Olympic fencing tournament

The men's foil was one of seven fencing events on the fencing at the 1936 Summer Olympics programme. It was the ninth appearance of the event. The competition was held from 5 August 1936 to 6 August 1936. 62 fencers from 22 nations competed. Nations were limited to three fencers. The event was won by Giulio Gaudini of Italy, the nation's second consecutive and fourth overall victory in the men's foil (matching France for most all-time). Gaudini, who had won bronze medals in 1928 and 1932, was the first man to win three medals in the event. His countryman Giorgio Bocchino took bronze. Edward Gardère put France back on the podium after a one-Games absence.

==Background==

This was the ninth appearance of the event, which has been held at every Summer Olympics except 1908 (when there was a foil display only rather than a medal event). Seven of the ten 1932 finalists returned: silver medalist (and 1928 finalist) Joe Levis of the United States, two-time bronze medalist Giulio Gaudini and fourth-place finisher Gioacchino Guaragna of Italy, fifth-place finisher Erwin Casmir of Germany, sixth-place finisher Emrys Lloyd of Great Britain, and seventh-place finisher Roberto Larraz and tenth-place finisher Ángel Gorordo of Argentina. Gaudini, the 2.00 metres tall Italian, was one of the best fencers of the 1920s and 1930s and was one of the favorites in Berlin. His main competition were his fellow Italians and the French team, particularly European champion André Gardère and his brother Edward Gardère.

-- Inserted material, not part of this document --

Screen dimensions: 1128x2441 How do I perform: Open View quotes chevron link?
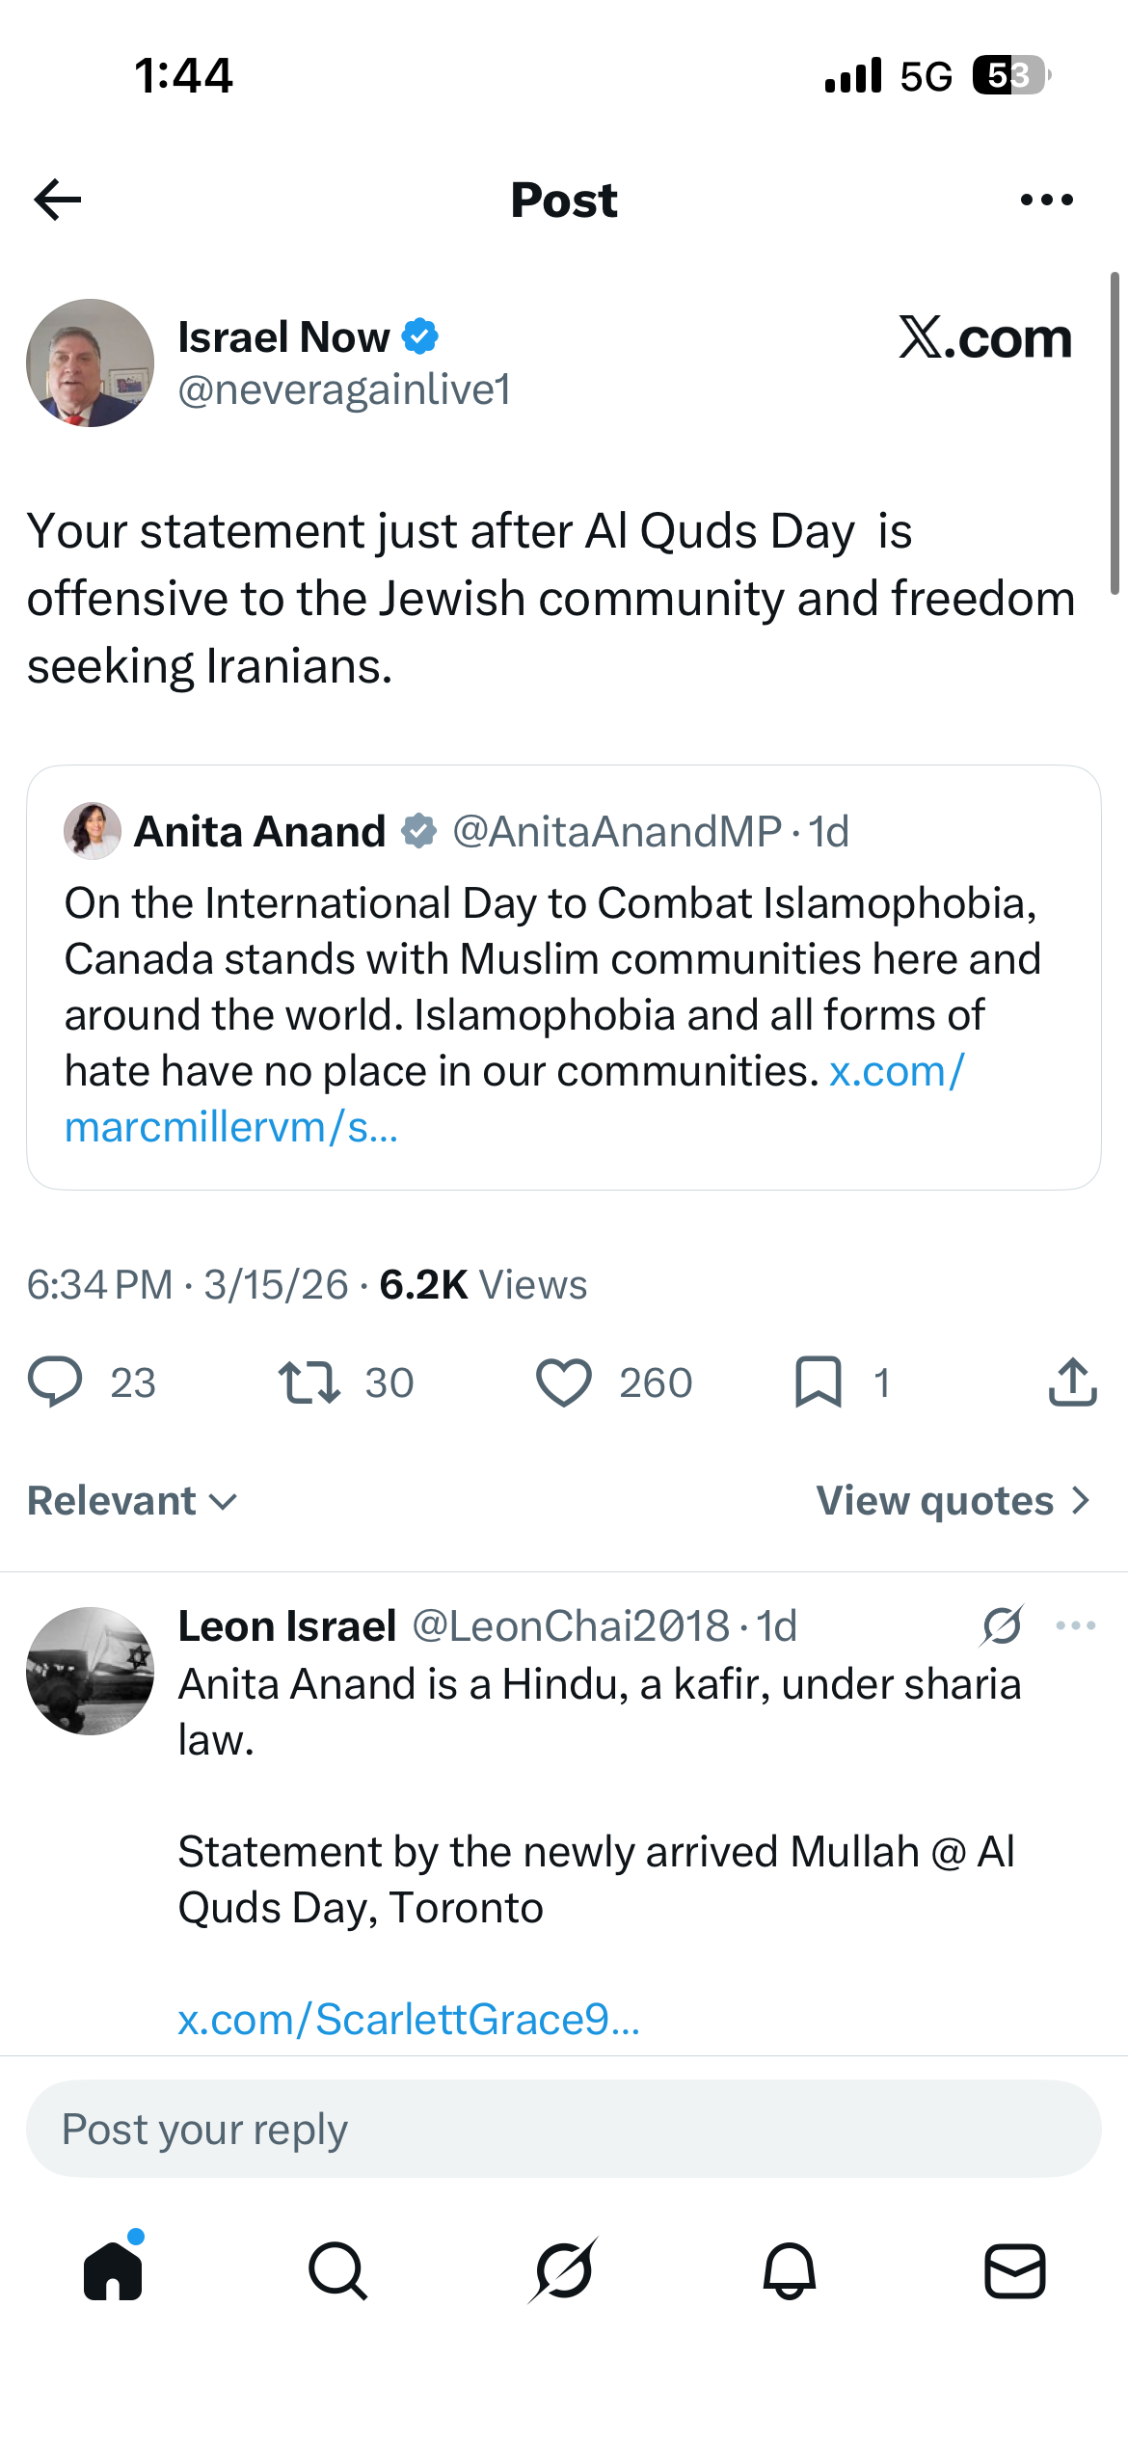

Brazil and Bulgaria each made their debut in the men's foil. The United States made its eighth appearance, most of any nation, having missed only the inaugural 1896 competition.

==Competition format==

The event used a five-round format. In each round, the fencers were divided into pools to play a round-robin within the pool. Bouts were to five touches. Not all bouts were played in some pools if not necessary to determine advancement. Two points were awarded for each bout won. Ties were broken through fence-off bouts in early rounds if necessary for determining advancement, but by touches received in final rounds (and for non-advancement-necessary placement in earlier rounds). Standard foil rules were used, including that touches had to be made with the tip of the foil, the target area was limited to the torso, and priority determined the winner of double touches.
- Round 1: There were 9 pools of 6–8 fencers each. The top 4 fencers in each pool advanced to round 2.
- Round 2: There were 6 pools of 6 fencers each. The top 4 fencers in each pool advanced to the quarterfinals.
- Quarterfinals: There were 4 pools of 6 fencers each. The top 4 fencers in each quarterfinal advanced to the semifinals.
- Semifinals: There were 2 pools of 8 fencers each. The top 4 fencers in each semifinal advanced to the final.
- Final: The final pool had 8 fencers.

==Schedule==

| Date | Time | Round |
|---|---|---|
| Wednesday, 5 August 1936 | 9:00 17:50 21:00 | Round 1 Round 2 Quarterfinals |
| Thursday, 6 August 1936 | 9:00 15:00 | Semifinals Final |

==Results==

===Round 1===

The top 4 finishers in each pool advanced to round 2.

====Pool 1====

| Rank | Fencer | Nation | Points | Wins | Losses | TS | TR | Notes |
|---|---|---|---|---|---|---|---|---|
| 1 | Giulio Gaudini | Italy | 10 | 5 | 1 | 29 | 12 | Q |
| 2 | Bengt Ljungquist | Sweden | 8 | 4 | 2 | 26 | 14 | Q |
| 3 | Paul Valcke | Belgium | 8 | 4 | 2 | 26 | 20 | Q |
| 4 | Bohuslav Kirchmann | Czechoslovakia | 8 | 4 | 2 | 24 | 22 | Q |
| 5 | Ángel Gorordo | Argentina | 6 | 3 | 3 | 20 | 18 |  |
| 6 | César Barros | Chile | 2 | 1 | 5 | 7 | 29 |  |
| 7 | Spyridon Ferentinos | Greece | 0 | 0 | 6 | 13 | 30 |  |

====Pool 2====

| Rank | Fencer | Nation | Points | Wins | Losses | TS | TR | Notes |
|---|---|---|---|---|---|---|---|---|
| 1 | André Gardère | France | 10 | 5 | 0 | 25 | 8 | Q |
| 2 | Roberto Larraz | Argentina | 8 | 4 | 1 | 24 | 13 | Q |
| 3 | Konstantinos Bembis | Greece | 6 | 3 | 2 | 20 | 15 | Q |
| 4 | Gottfried von Meiss | Switzerland | 4 | 2 | 3 | 17 | 19 | Q |
| 5 | Ricardo Vagnotti | Brazil | 2 | 1 | 4 | 10 | 22 |  |
| 6 | Mirko Koršič | Yugoslavia | 0 | 0 | 5 | 7 | 25 |  |

====Pool 3====

Pecora defeated Pearce in a play-off for the fourth qualification spot.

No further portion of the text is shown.